Exercise objective - Rewrite the records from the start through the line containing "click(340, 506)", swapping "thumbnail" for "image" and changing nothing else. Omit the pictures from your answer.

***** Data shown

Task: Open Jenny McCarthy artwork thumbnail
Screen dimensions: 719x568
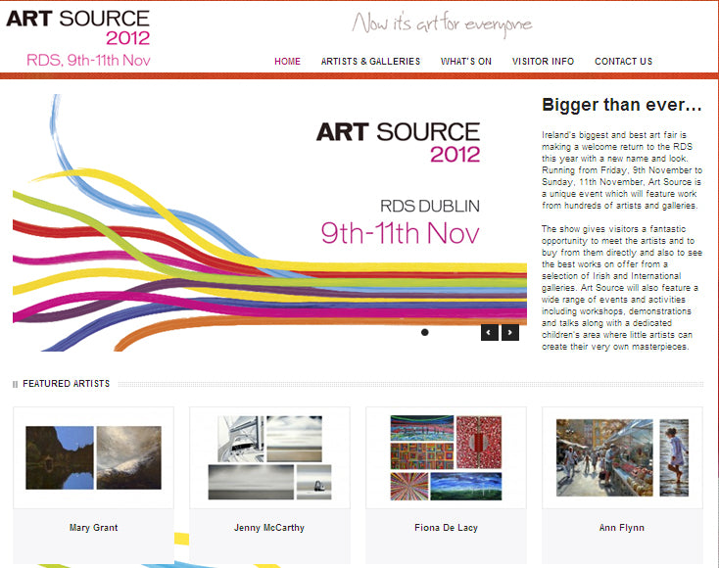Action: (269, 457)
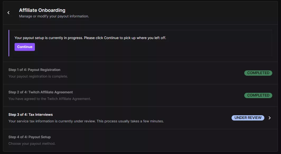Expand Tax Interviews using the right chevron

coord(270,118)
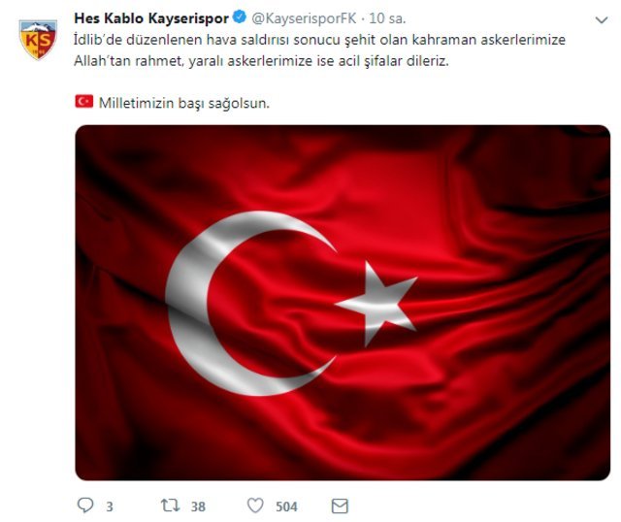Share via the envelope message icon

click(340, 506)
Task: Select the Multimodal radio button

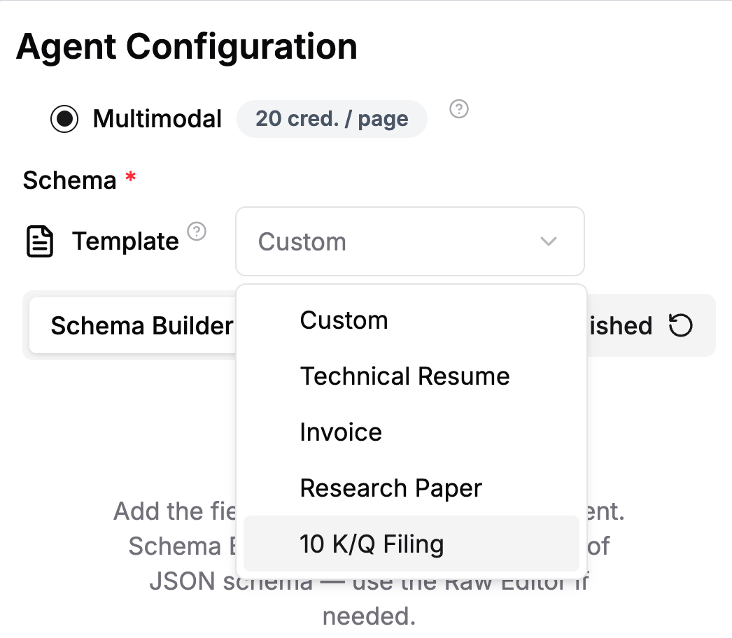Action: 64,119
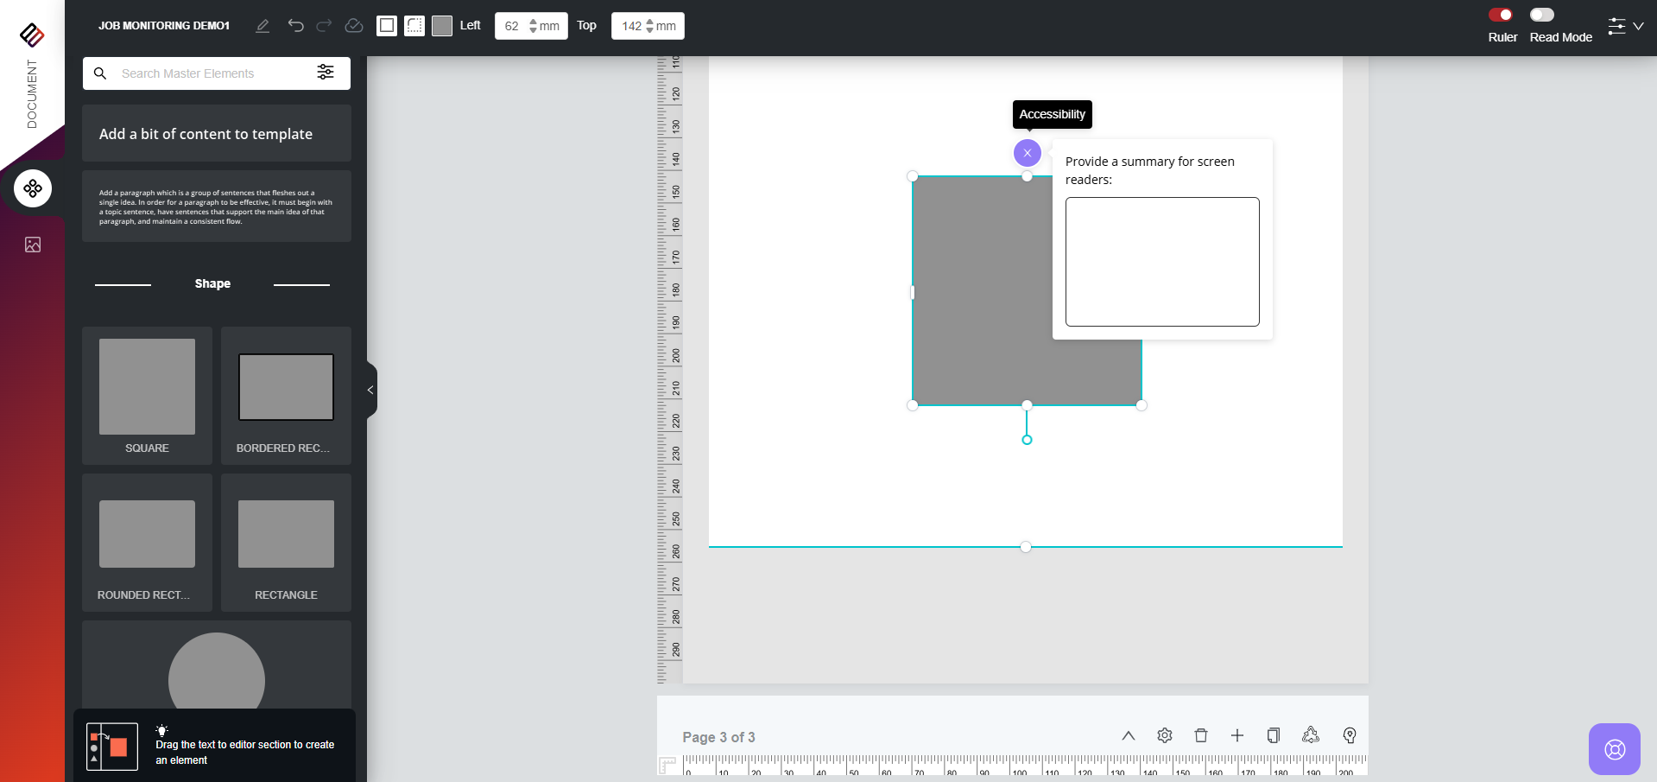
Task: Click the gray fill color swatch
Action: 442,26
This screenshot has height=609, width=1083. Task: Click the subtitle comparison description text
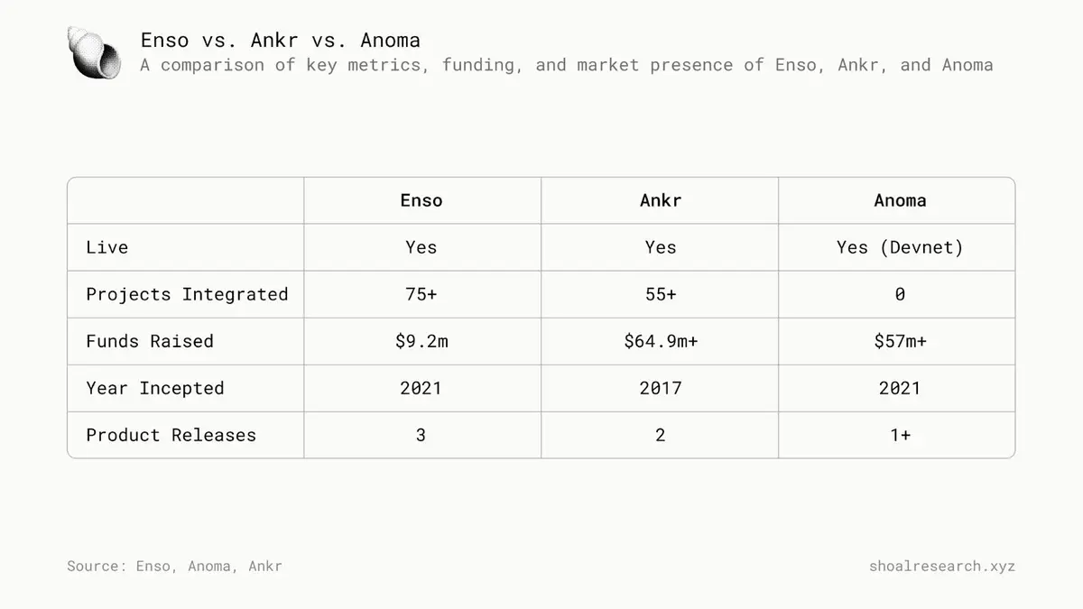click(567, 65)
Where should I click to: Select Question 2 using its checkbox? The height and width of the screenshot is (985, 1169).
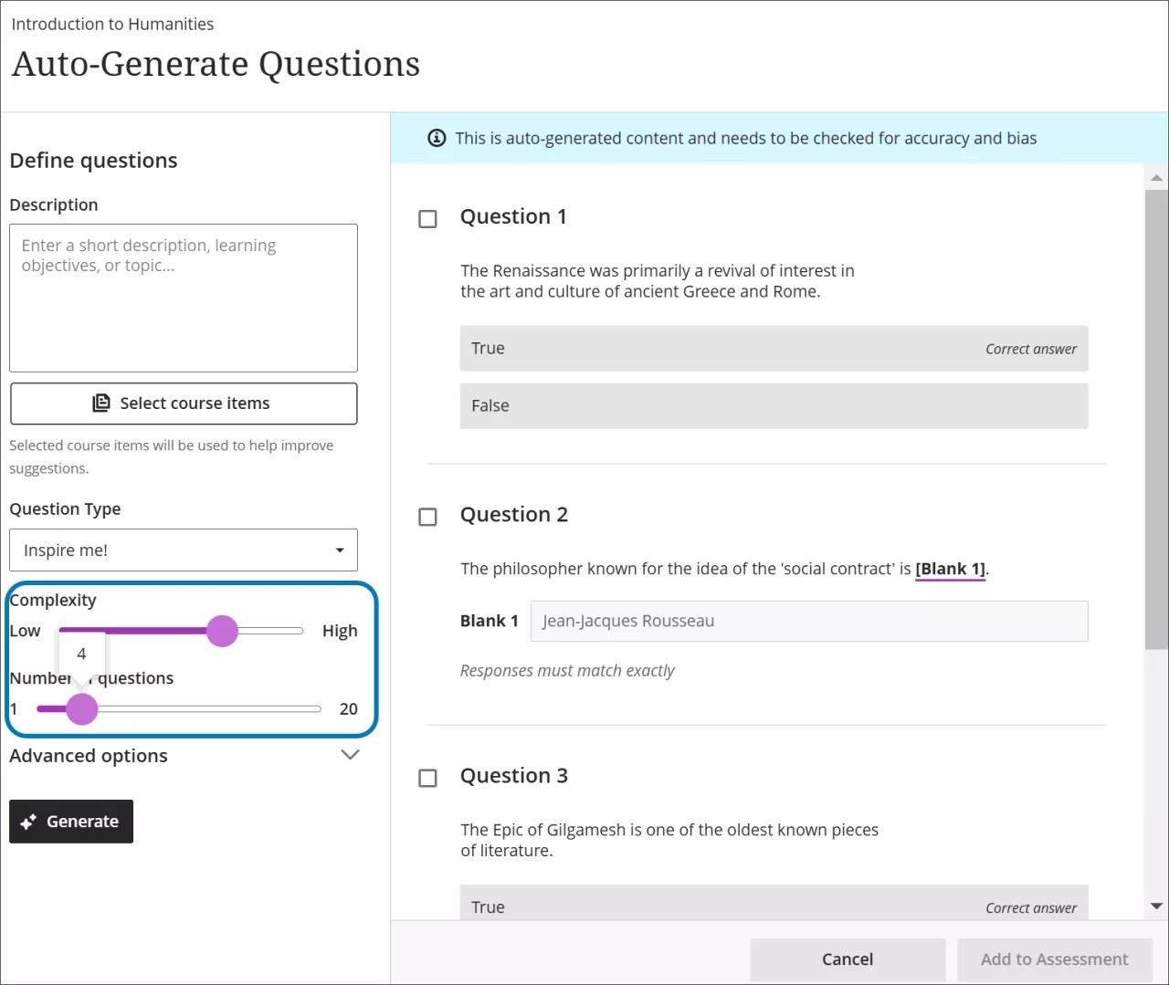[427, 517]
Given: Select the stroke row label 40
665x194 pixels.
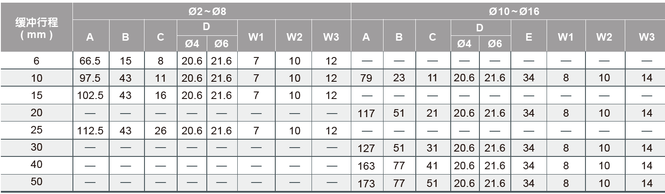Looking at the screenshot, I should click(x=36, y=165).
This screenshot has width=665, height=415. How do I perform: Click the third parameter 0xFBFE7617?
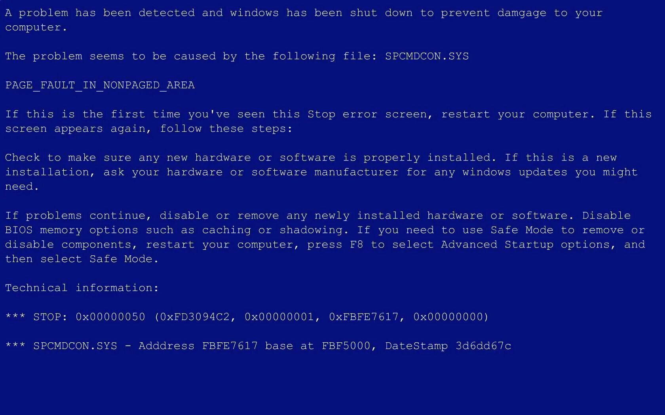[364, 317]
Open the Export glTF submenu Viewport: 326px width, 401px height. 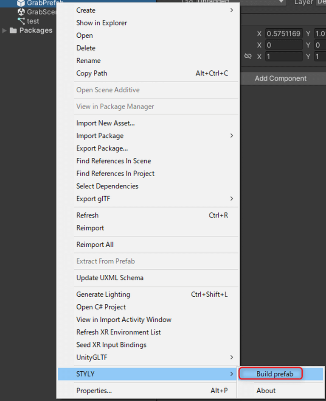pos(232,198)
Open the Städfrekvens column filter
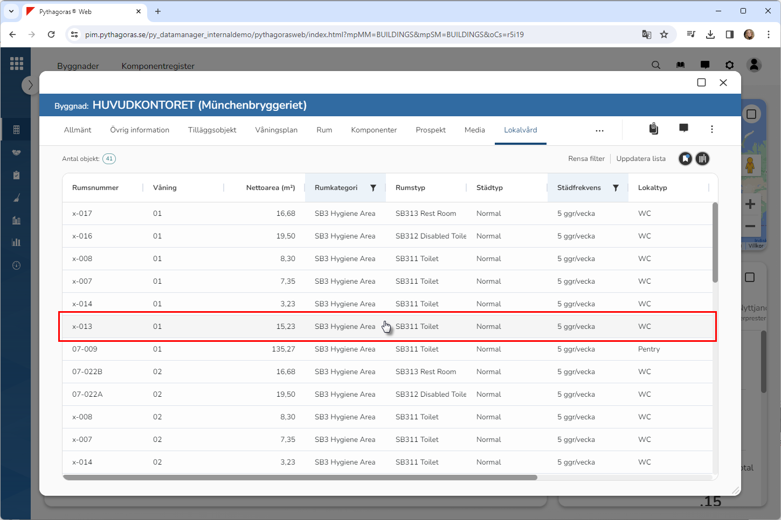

**********

Correct output -
Task: Open Jenny McCarthy artwork image
Screen dimensions: 719x568
Action: (269, 457)
Expand Tax Interviews using the right chevron

coord(270,118)
Share via the envelope message icon

click(340, 506)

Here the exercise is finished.